Salah satu metode pembelajaran yang dapat meningkatkan hasil belajar

siswa pada mata pelajaran IPA adalah melalui pendekatan Contextual Teaching

and Learning melalui model pembelajaran kooperatif tipe STAD. Semula kelas

eksperimen dan kelas kontrol berada dalam keadaan sama yaitu mempunyai

kesetaraan yang seimbang hasil belajarnya yang dapat dilihat melalui uji

homogenitas. Penulis akan membuat dua soal yang akan digunakan untuk

penelitian. Soal tes homogenitas adalah soal untuk menguji homogenitas dari

kedua kelompok sebelum kelas diberi perlakuan yaitu pembelajaran yang

menggunakan pedekataan Contextual Teaching and Learning melalui model

pembelajaran kooperatif tipe STAD dan pembelajaran dengan metode

konvensional. Soal tes akhir atau post test akan diberikan setelah kelas diberi

perlakuan.

Namun, sebelum kedua soal diuji cobakan harus dilakukan pengujian

disekolah lain yaitu SDN 1 Temuireng sekolah yang bukan sekolah untuk

penelitian. nilai pengujian soal kemudian diuji validitasnya agar soal dapat

diujikan dalam penelitian.

Penelitian akan dilakukan dengan cara memberikan kelas eksperimen dan

kelas kontrol dengan soal homogenitas. Soal tes awal bertujuan untuk mengetahui

homogenitas antara kelas eksperimen dengan kelas kontrol.
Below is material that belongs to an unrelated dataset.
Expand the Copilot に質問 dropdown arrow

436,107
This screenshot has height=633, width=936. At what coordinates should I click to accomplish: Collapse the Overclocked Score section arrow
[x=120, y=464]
Setelah mengetahui

tingkat homogenitas antara kelas IV SDN 3 Randulawang dan kelas IV SDN 2

42

Pelem diberikan pada kelas eksperimen yaitu dengan menerapkan pendekatan

Contextual Teaching and Learning melalui model pembelajaran kooperatif tipe

STAD dan kelas kontrol menggunakan pembelajaran konvensional.

Kedua kelas diberikan soal yang sama yaitu soal tes untuk mengukur tingkat

pemahaman mereka terhadap pembelajaran.

2.4 Hipotesis Peneliti

Berdasarkan rumusan masalah maka dapat dirumuskan hipotesis tindakan

yaitu diduga ada perbedaan efektivitas yang signifikan antara pendekatan

Contextual Teaching and Learning melalui model pembelajaran kooperatif tipe

STAD dan pembelajaran konvensional pada hasil belajar mata pelajaran IPA kelas

IV Semester II di SD Imbas Gugus Pangeran Diponegoro Tahun Pelajaran

2011/2012.

Berikut ini adalah rincian rumusan hipotesis dalam penelitian ini:

H0 : tidak ada perbedaan efektivitas yang signifikan pendekatan Contextual

Teaching and Learning melalui model pembelajaran kooperatif tipe STAD

dengan pembelajaran konvensional.

Ha : ada perbedaan efektivitas yang signifikan antara pendekatan Contextual

Teaching and Learning melalui model pembelajaran kooperatif tipe STAD

dengan pembelajaran konvensional.

Secara sistematis dapat dirumuskan sebagai berikut:

H0 = OX1 = OX2

Ha = OX1 ≠ OX2

Keterangan:

OX1 = Hasil pembelajaran pendekatan Contextual Teaching and Learning melalui

model pembelajaran kooperatif tipe STAD.

OX2 = Hasil pembelajaran pembelajaran konvensional.